* **WORK INSTRUCTION**:
Repeat verbatim, and only, the lines of the data below, beginning at the line that contains "The image size is (1031, 1243)." and stopping after the line that contains "Click Cancel in".

* **DATASET RECORDS**:
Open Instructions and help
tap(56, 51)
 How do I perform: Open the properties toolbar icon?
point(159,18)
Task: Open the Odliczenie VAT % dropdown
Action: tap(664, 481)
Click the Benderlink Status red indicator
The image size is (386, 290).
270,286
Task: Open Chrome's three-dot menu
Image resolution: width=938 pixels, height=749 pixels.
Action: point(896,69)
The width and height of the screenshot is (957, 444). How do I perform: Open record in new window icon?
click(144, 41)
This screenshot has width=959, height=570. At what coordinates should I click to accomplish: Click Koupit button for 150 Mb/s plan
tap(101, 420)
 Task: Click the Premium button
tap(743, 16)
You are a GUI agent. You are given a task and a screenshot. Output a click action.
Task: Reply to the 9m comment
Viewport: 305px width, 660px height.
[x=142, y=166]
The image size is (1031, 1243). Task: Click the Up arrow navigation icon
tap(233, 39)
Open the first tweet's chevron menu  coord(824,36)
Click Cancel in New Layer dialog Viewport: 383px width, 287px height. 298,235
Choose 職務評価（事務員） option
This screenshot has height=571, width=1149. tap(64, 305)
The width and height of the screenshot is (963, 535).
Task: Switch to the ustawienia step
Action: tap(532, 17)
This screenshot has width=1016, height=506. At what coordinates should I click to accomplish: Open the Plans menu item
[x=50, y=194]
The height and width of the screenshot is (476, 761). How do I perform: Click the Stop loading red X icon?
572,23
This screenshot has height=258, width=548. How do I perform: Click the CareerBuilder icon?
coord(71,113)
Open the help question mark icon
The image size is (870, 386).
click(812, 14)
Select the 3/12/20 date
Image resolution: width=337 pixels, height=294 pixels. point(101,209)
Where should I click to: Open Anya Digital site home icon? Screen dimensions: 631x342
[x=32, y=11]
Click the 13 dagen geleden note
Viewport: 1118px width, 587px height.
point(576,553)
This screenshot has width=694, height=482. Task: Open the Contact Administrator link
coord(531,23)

* **RESULT OF THIS TASK**:
The image size is (1031, 1243). Task: Click the Up arrow navigation icon
tap(233, 39)
Open the first tweet's chevron menu  coord(824,36)
Click Cancel in New Layer dialog Viewport: 383px width, 287px height. 298,235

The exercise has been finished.